Stop. Look. Listen.
When a top-performing, long-standing, fiercely loyal or future superstar employee resigns, it can be difficult not to take it personally – especially if it is unexpected and if they’re going to a competitor, ouch! But this is not a time for wound licking, this is a learning opportunity.
The reality is, employees resign when they are no longer satisfied by their role or with the organisation – it’s never just in pursuit of better pay.
And the reason behind this dissatisfaction is two-fold:
The employee has changed…
…and the company has not or has not recognised the change in the employee.
Perhaps the employee’s personal circumstances have changed, yet feel the company culture does not provide a supportive environment or willingness to offer flexible working.
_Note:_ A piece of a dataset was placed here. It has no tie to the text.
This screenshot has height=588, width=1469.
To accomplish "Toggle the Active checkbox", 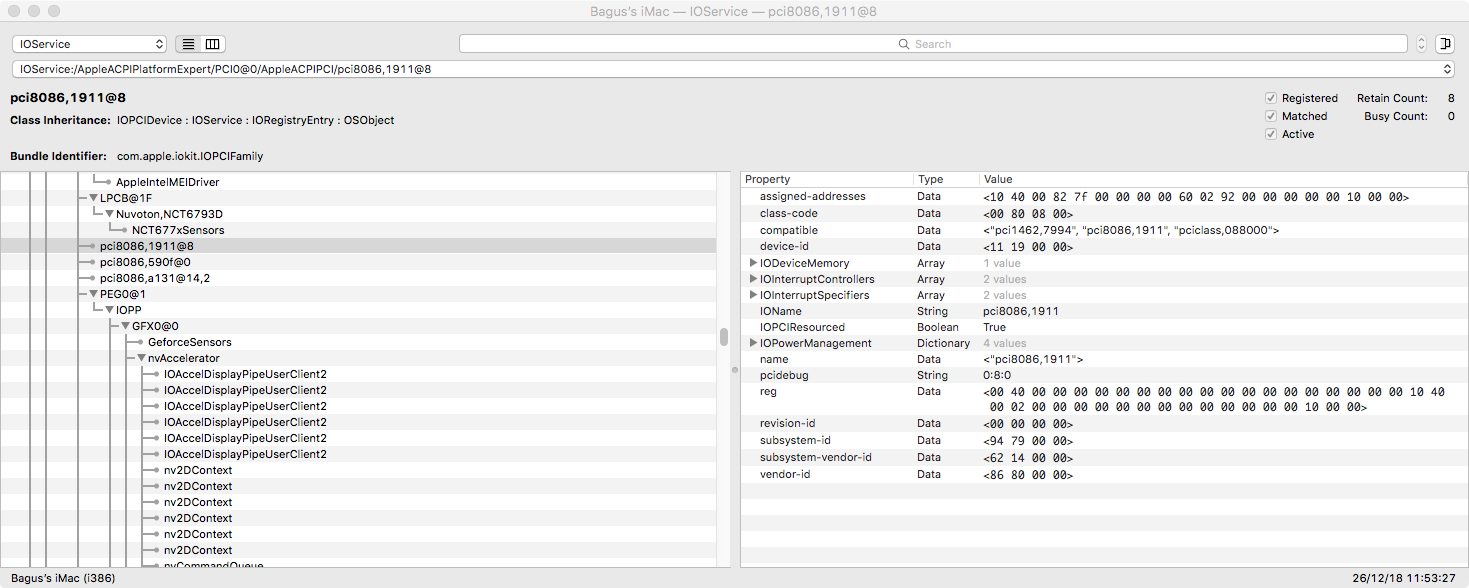I will point(1271,134).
Alternatively, the employee may feel they have outgrown their current position, yet there are no opportunities available for them to advance beyond their role; they’ve reached a blockade or found they’ve hit their head on the glass ceiling. Indeed, they may even have been overlooked for promotion and therefore begin to look for opportunities elsewhere.
The company has changed
For employees to feel valued in an organisation, they need to feel involved in the decision-making processes that affect their role and the business as a whole.
Are you involving your people about changes to the organisational structure, mergers, processes, procedures? Are teams notified before introducing new management structures or external consultants? Surprise changes can be unsettling and upsetting, generating feelings of resentment and resistance; whereas involving your people in key decisions shows trust and value in their opinions.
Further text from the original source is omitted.